Back: Whirl-torial

In [ ]:
from __future__ import division, print_function
In [ ]:
from IPython.display import HTML, display as disp, Audio
with open("../css/css.css", "r") as f:
    styles = f.read()
HTML(styles)
In [ ]:
import os
import operator
import json
import tokenize
import re

from itertools import imap, ifilter, islice, cycle
from functools import partial

import sh
import requests

import matplotlib.pyplot as plt

import numpy as np
from numpy.random import randn, randint, rand, choice

import pandas as pd
from pandas import DataFrame, Series, Index
from pandas.compat import map, StringIO
import pandas.util.testing as tm
In [ ]:
pd.options.display.max_rows = 10
pd.options.display.max_columns = 7

try:
    from mpltools import style
    style.use('ggplot')
except ImportError:
    pass

# because of our bg color
plt.rc('text', color='white')
plt.rc('axes', labelcolor='white')
plt.rc('xtick', color='white')
plt.rc('ytick', color='white')
In [ ]:
%matplotlib inline
In [ ]:
def insert_page(url):
    """Embed a webpage in the notebook"""
    disp(HTML('<iframe src=%r width=700 height=350></iframe>' % url))

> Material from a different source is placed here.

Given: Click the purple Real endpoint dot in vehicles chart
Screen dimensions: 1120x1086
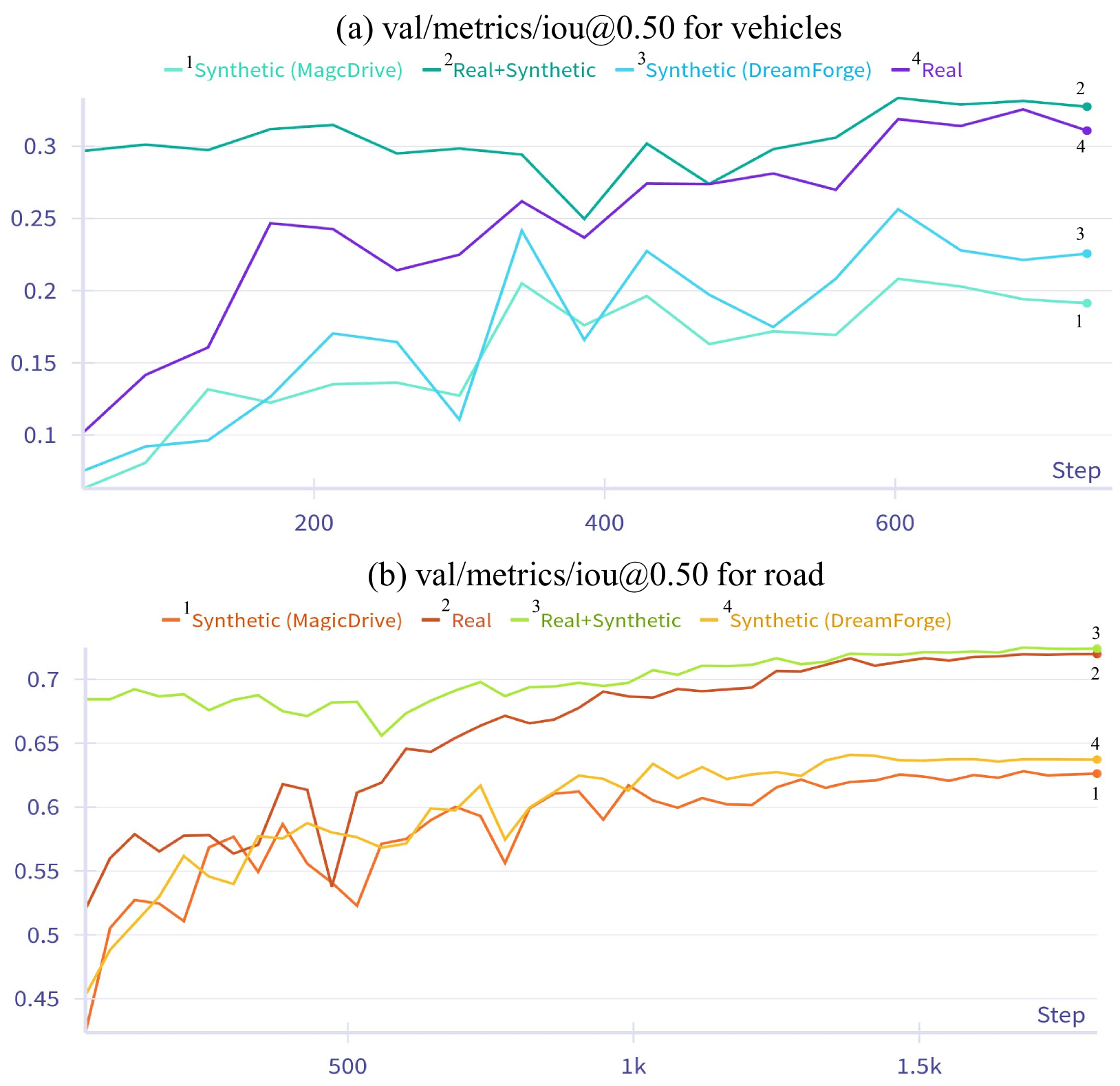Looking at the screenshot, I should (1087, 131).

def read_text(*args, **kwargs):
    """Simple text reader because I don't like typing ``with`` every time"""
    
    with open(*args, **kwargs) as f:
        return f.read()
    
    
def highlight(filename, style='fruity'):
    """Syntax highlight a file based on its extension"""
    
    from pygments import highlight as h
    from pygments.lexers import guess_lexer_for_filename
    from pygments.formatters import HtmlFormatter

    code = read_text(filename, mode='rt')

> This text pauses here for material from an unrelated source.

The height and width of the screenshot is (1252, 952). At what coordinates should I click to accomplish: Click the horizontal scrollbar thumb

    formatter = HtmlFormatter(style=style)
    lexer = guess_lexer_for_filename(filename, code)
    disp(HTML('<style type="text/css">{0}</style>{1}'.format(
            formatter.get_style_defs('.highlight'),
            h(code, lexer, formatter))))
    
    
def gen_frames(n, size, f=randn):
    """Generate `n` frames of size `size` using the function `f`."""
    return (DataFrame(f(*sz)) for sz in [size] * n)

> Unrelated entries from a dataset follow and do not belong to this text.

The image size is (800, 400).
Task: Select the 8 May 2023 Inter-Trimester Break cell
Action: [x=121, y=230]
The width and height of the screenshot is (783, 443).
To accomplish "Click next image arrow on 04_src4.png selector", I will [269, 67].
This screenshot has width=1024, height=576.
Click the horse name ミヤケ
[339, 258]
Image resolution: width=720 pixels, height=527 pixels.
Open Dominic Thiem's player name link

New Features since v0.11.0

(or Interactive Release Notes)

v0.11

  • indexers loc/at, iloc/iat
  • all dtypes allowed
  • now we use numexpr to evaluate arithmetic expressions where possible (with objects whose len is > 10k elements)

numexpr speedups

More apparent for long(ish) expressions with large(ish) arrays

In [ ]:
x, y, z, w = gen_frames(4, size=(1e6, 20))
In [ ]:
def show_faster(num, denom):
    ratio = num / denom
    disp(HTML('numexpr is <b>%.2g</b>&times; as fast' % ratio))
    
    
def biggish():
    disp(HTML('<b>biggish</b>'))
    with tm.use_numexpr(True):
        Y = %timeit -r 1 -n 1 -o x + y + z + w ** 3

    with tm.use_numexpr(False):
        N = %timeit -r 1 -n 1 -o x + y + z + w ** 3

    show_faster(N.best, Y.best)
    
    
def smallish():
    disp(HTML('<b>smallish</b>'))
    with tm.use_numexpr(False):
        Y = %timeit -r 1 -n 1 -o x + y

    with tm.use_numexpr(False):
        N = %timeit -r 1 -n 1 -o x + y

    show_faster(N.best, Y.best)


biggish()
smallish()

v0.12

  • read_html
  • read_json
  • read_csv accepts S3 URLs
  • DataFrame.replace() with regular expressions
  • Series.str iteration
  • MultiIndex column reading and writing in read_csv
  • GroupBy.filter()
In [ ]:
insert_page("http://www.fdic.gov/bank/individual/failed/banklist.html")
In [ ]:
url = '../data/banklist.html'
dfs = pd.read_html(url)  # returns a list of all tables found on the page
In [ ]:
assert len(dfs) == 1, "you're wrong about me"
df = dfs.pop()
In [ ]:
# not sure where those extra columns are from ...
df

Select tables based on class

In [ ]:
dat_url = 'tmp.html'
with open(dat_url, 'w') as f:
    DataFrame(randn(2, 2)).to_html(f, classes=['first'])
    f.write('\n\n')
    DataFrame(randn(2, 2)).to_html(f, classes=['second'])
In [ ]:
highlight(dat_url)
In [ ]:
df, = pd.read_html(dat_url, attrs={'class': 'first'}, index_col=0)
df
In [ ]:
dfs = pd.read_html(dat_url, index_col=0)

for df in dfs:
    disp(df)
# not really a way to tell which table is which; ordered by appearance in HTML
In [ ]:
top_url = 'http://www.tylervigen.com'
url = 'http://www.tylervigen.com/view_correlation?id=1703'
In [ ]:
insert_page(top_url)
In [ ]:
insert_page(url)
In [ ]:
raw = requests.get(url).text
match = r'Divorce rate in Maine'
dfs = pd.read_html(raw, match=match, header=0, index_col=0)
In [ ]:
dfs[-1]
In [ ]:
# get rid of junk columns
df = dfs[-1].dropna(how='all', axis=(0, 1)).T

# better names
df.columns = ['mn_divorce_rate', 'per_capita_marg']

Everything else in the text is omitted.